Based on the theories of stakeholder theory, signaling theory, and legitimacy theory, this paper systematically demonstrates the effectiveness of the two current mainstream ESG rating systems in China. At the theoretical level, it reveals the degree of accuracy of ESG ratings in measuring firms’ past ESG performances and their predictive effect on future ESG performance, enriches the existing research on the effectiveness of ESG ratings, and provides support for further exploration of Chinese firms’ ESG investment strategies. At the practical level, this paper confirms whether ESG ratings can clearly reflect the actual ESG performance of firms, and serves as a guide for Chinese ESG organizations to adjust their rating systems to enhance their accuracy and usefulness.
The results obtained in this paper bear the following implications for business executives and government in China. First, because the development of ESG is still in its early stages in China and there is a lack of a more comprehensive ESG disclosure mechanism, the authorities should formulate ESG-related policies, make efforts to promote the establishment of their own ESG systems, and standardize ESG disclosure and rating criteria to enhance the transparency, comparability, interoperability, and applicability of ESG ratings. Secondly, since many enterprises still lack a deep understanding of ESG concepts, they should make an effort to incorporate ESG concepts into their strategy formulation and daily operation management. Furthermore, companies should actively disclose their ESG social responsibility reports to enable the public to monitor their ESG performance. Finally, the coverage of product ratings provided by Chinese ESG rating data providers is relatively limited, with most of them focusing solely on large Chinese listed companies. To improve the credibility of ESG ratings, providers should broaden the range of their ratings and extend the duration of rating coverage. At the same time, ESG ratings providers need to focus on standardizing and subdividing each criterion when rating companies. They should also enhance the diversity and precision of the criteria in order to improve the quality of ESG ratings.

Supplementary Materials

The following supporting information can be downloaded at: https://www.mdpi.com/article/10.3390/su17114819/s1, File S1: The added control variables.

Author Contributions

Conceptualization, R.L.; data curation, N.C.; funding acquisition, D.W.; methodology, S.Z.; software, R.L.; supervision, D.W.; writing—original draft, R.L.; and writing—review and editing, D.W. All authors have read and agreed to the published version of the manuscript.

Funding

This research was funded by the Major Project of the National Social Science Foundation of China, grant number 22&ZD145, and the Academic Innovation Team of Capital University of Economics and Business, grant number XSCXTD202404.

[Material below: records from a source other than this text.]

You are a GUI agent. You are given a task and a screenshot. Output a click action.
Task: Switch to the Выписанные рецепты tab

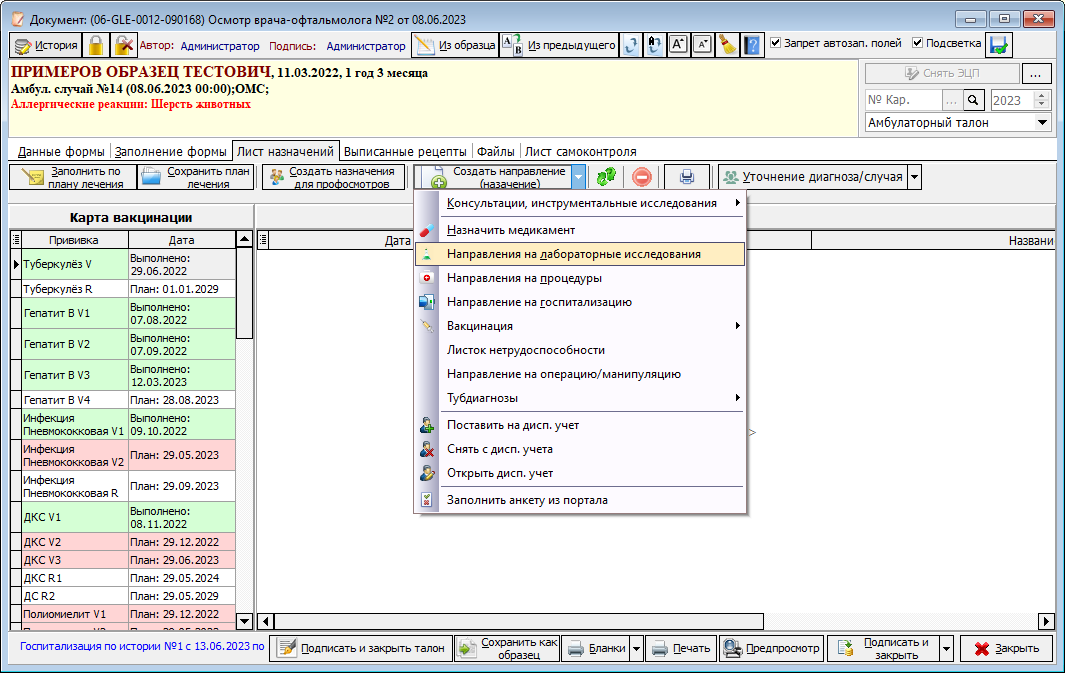(405, 151)

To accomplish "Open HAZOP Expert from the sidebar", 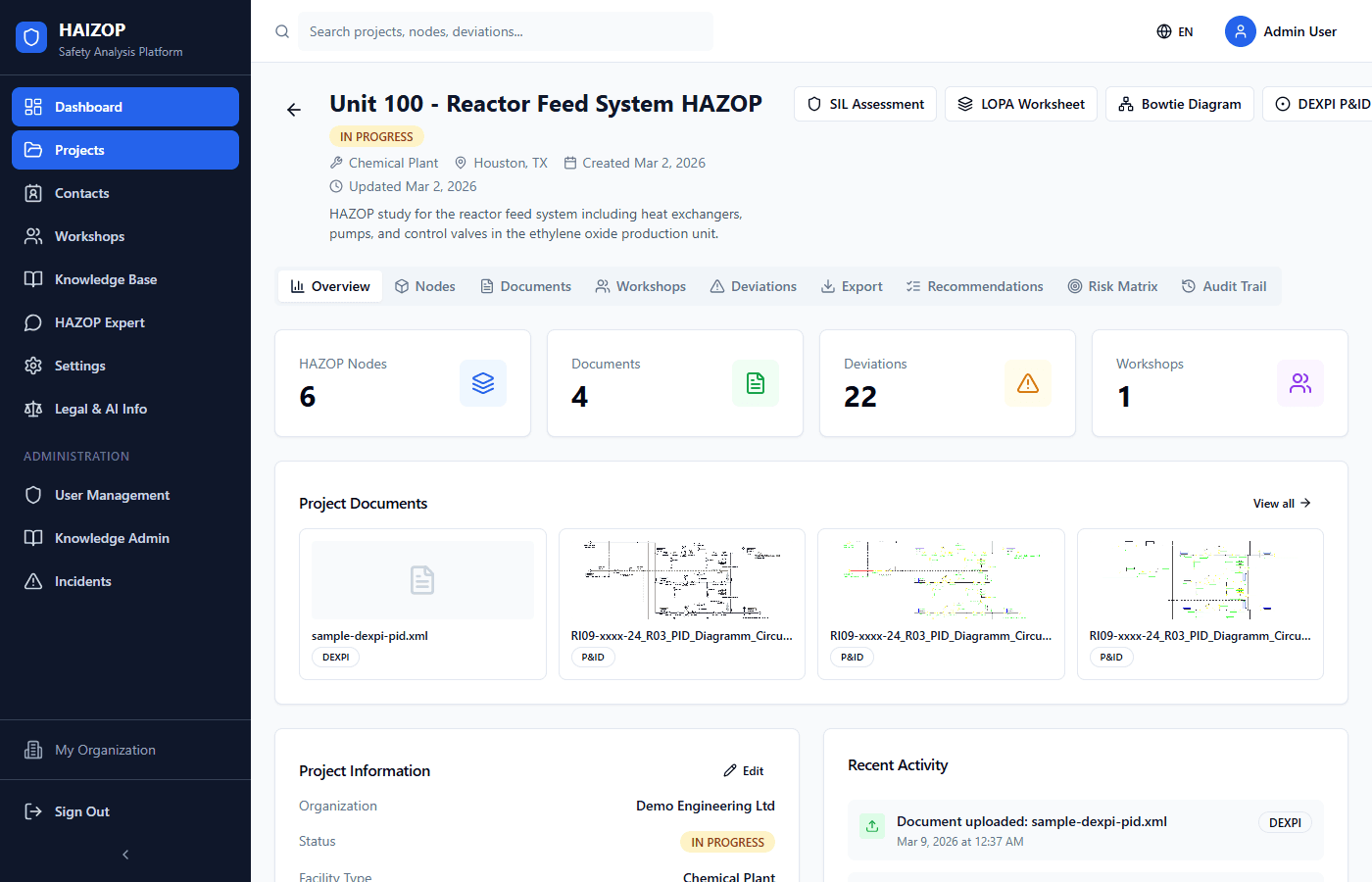I will (99, 322).
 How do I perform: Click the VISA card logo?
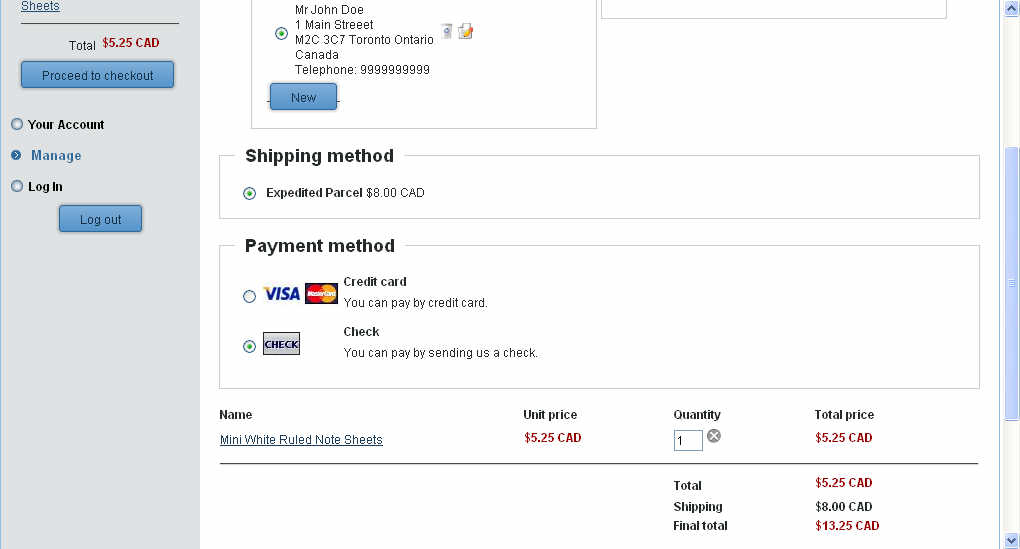click(281, 294)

Institutional Review Board Statement

Not applicable.

Informed Consent Statement

Not applicable.

Data Availability Statement

The data presented in this study are available on request from the corresponding author.

Acknowledgments

We are grateful for the support from the Major Project of the National Social Science Foundation of China (grant number 22&ZD145) and the Academic Innovation Team of Capital University of Economics and Business, grant number XSCXTD202404.

Conflicts of Interest

The authors declare no potential conflicts of interest with respect to the research, authorship, and/or publication of this article.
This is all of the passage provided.